4 Kasım 2009 Çarşamba

Sömürge Futbolu


İstanbul yağmurluydu bu akşam.
İnönü Stadı ve çevresinde iyiden iyiye gelişini hissettiren kışı aratmayacak bir hava, küçük ama aralıksız düşen yağmur taneleri ve denizin soğuğuyla birleşip keskin bir bıçak haline elen rüzgâr vardı ama bunların hiç birisi Beşiktaşlıları rahatsız etmedi, sahadaki beyaz formalı oyuncular kadar.
Tüm bu zor şartlara karşın bugün İnönü’de Beşiktaşlıların içini ısıtan bir şey vardı: umut.
Ancak maçın başlama düdüğü ile birlikte saldıracağını düşündüğümüz kara kartalın etkisiz oyunu gösterdi ki o umut sadece stadın tribünlerinde kalmış ve sahaya inip futbolculara sirayet edememişti.
Acaba Mustafa Denizli haklı mıydı geçen seneki şampiyonluktan sonra takımdan ayrılmayı istemekle. Acaba işlerin bu raddeye geleceğinden bir şekilde şüphelendi mi? Peki bu denli isabetli öngörüleri olan Denizli nasıl oluyor da takımı tam anlamıyla bir "kısır döngü"nün içine girmişken onu bu çıkmazdan çekip çıkartamıyor? Beşiktaş'ın durumu tam bir kısır döngü zira siyah beyazlıların son 9 maçta attığı gol sayısı sadece 8. Elbette Denizli futbolo hepimizden iyi biliyor ama bu durumda insan merak ediyor: acaba futbolda yeni bir uygulama mı getirildi? Pozisyona girmeden gol atılır, gol atmadan maç kazanılır diye?

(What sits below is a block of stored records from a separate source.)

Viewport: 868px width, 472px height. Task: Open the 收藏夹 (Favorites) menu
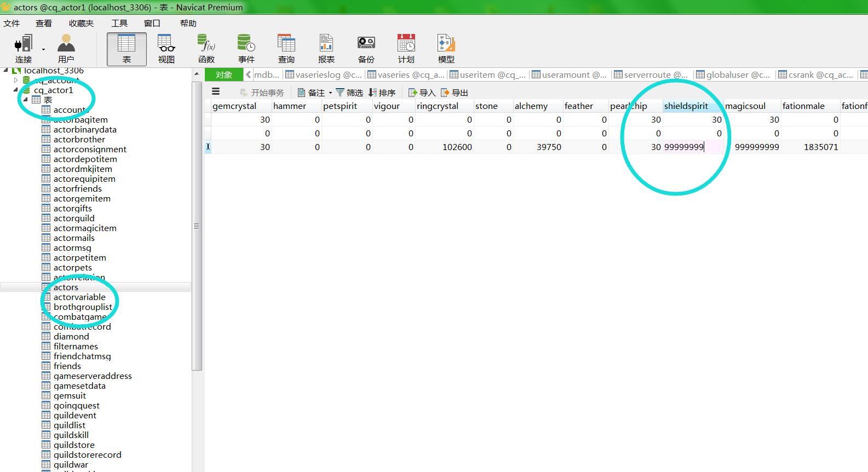(81, 23)
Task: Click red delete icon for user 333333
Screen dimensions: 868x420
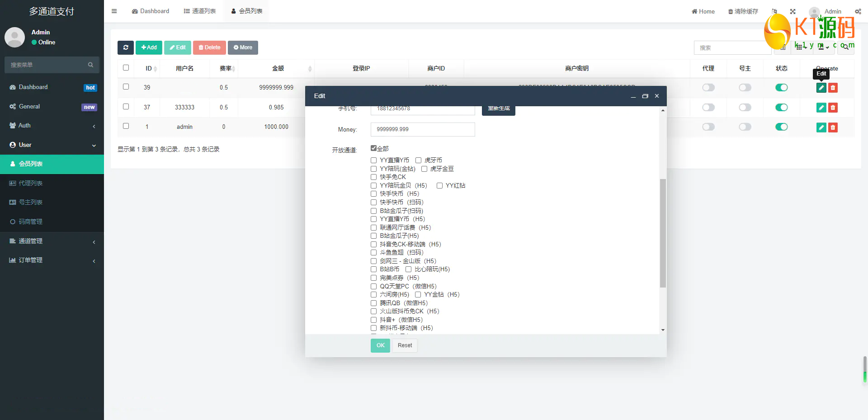Action: (x=833, y=108)
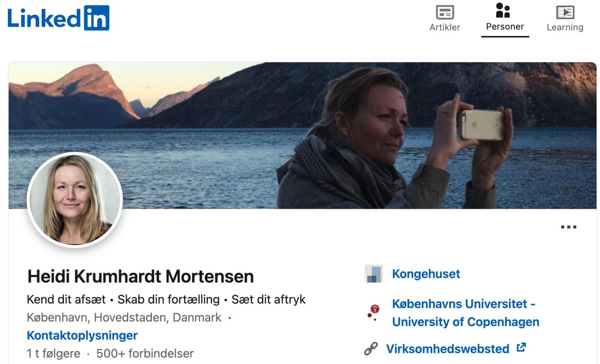600x364 pixels.
Task: Click the Heidi Krumhardt Mortensen name heading
Action: point(141,276)
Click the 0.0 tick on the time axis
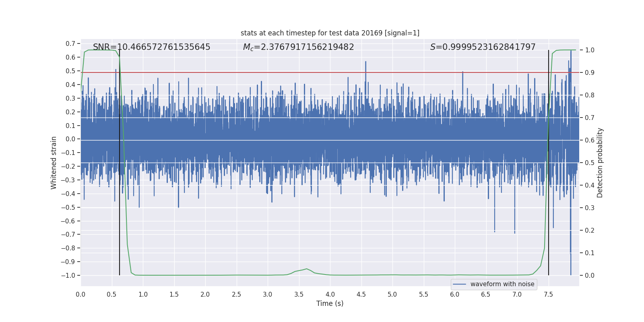The width and height of the screenshot is (644, 322). (81, 294)
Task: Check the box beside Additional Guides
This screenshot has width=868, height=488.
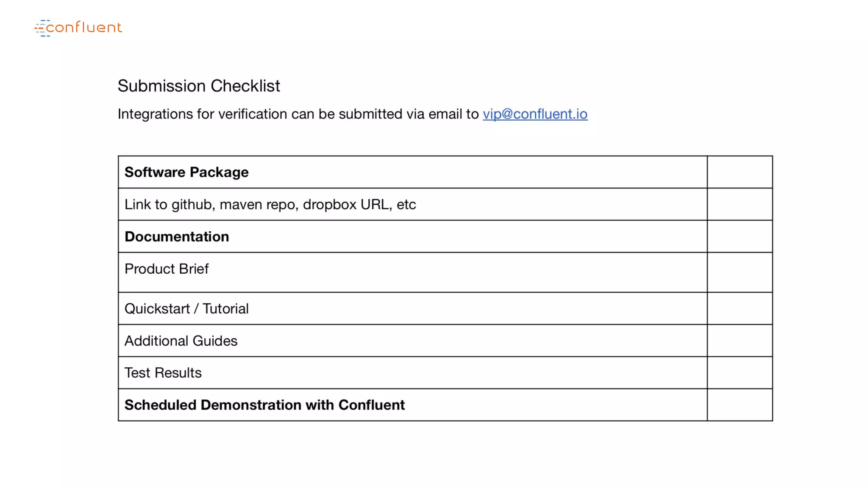Action: point(740,341)
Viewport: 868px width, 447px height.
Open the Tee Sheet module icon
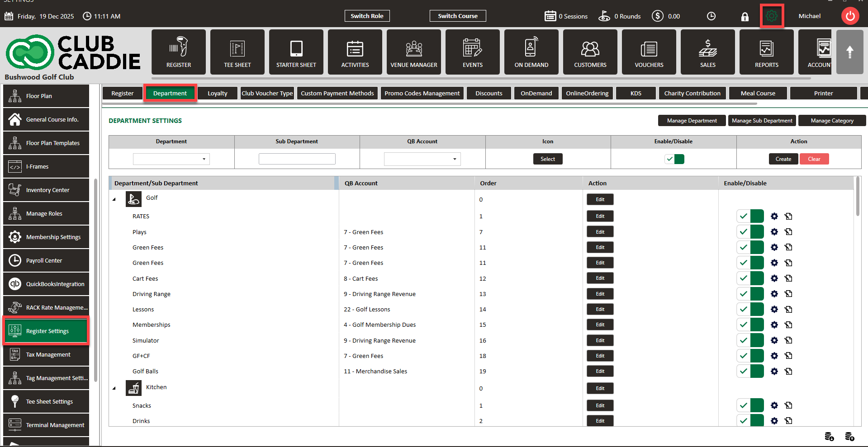pyautogui.click(x=237, y=52)
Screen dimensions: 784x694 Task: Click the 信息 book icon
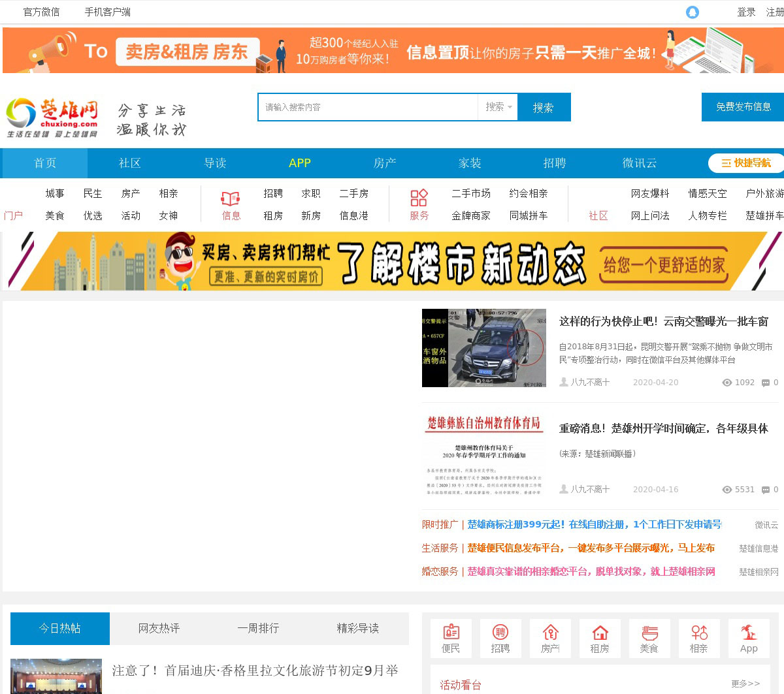231,198
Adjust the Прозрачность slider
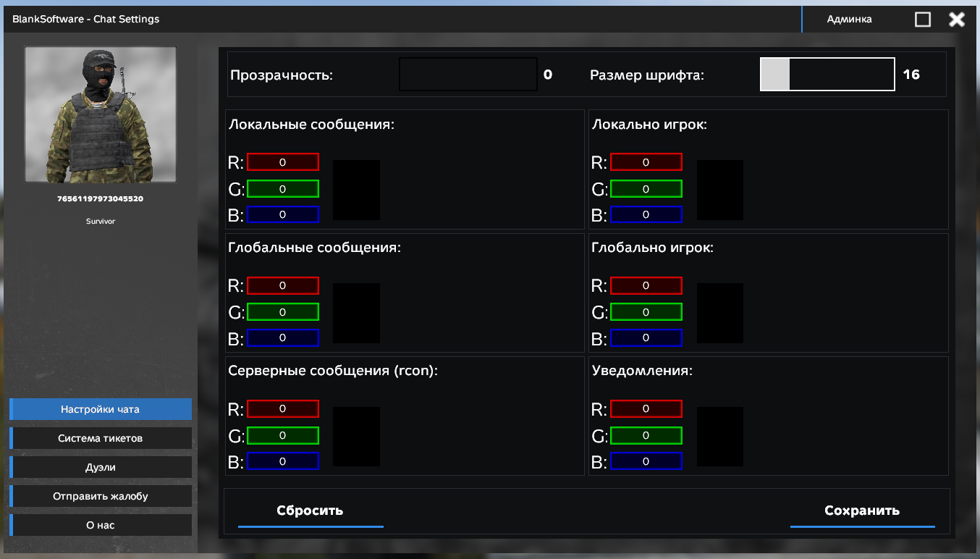The height and width of the screenshot is (559, 980). click(x=468, y=75)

Afrikalıların beyaz emperyalistler için ne dediklerini bilirsiniz: Önce bizim topraklarımız vardı onların da elinde kitaplar,
Sonra bizim kitaplarımız oldu onların ise toprakları.
Bu akşam da Beşiktaş’ın umudu vardı Wolfsburg’un ise tereddütleri.
Şimdi Wolfsburg’un umutları var Beşiktaş’ın ise hiçbir şeyi.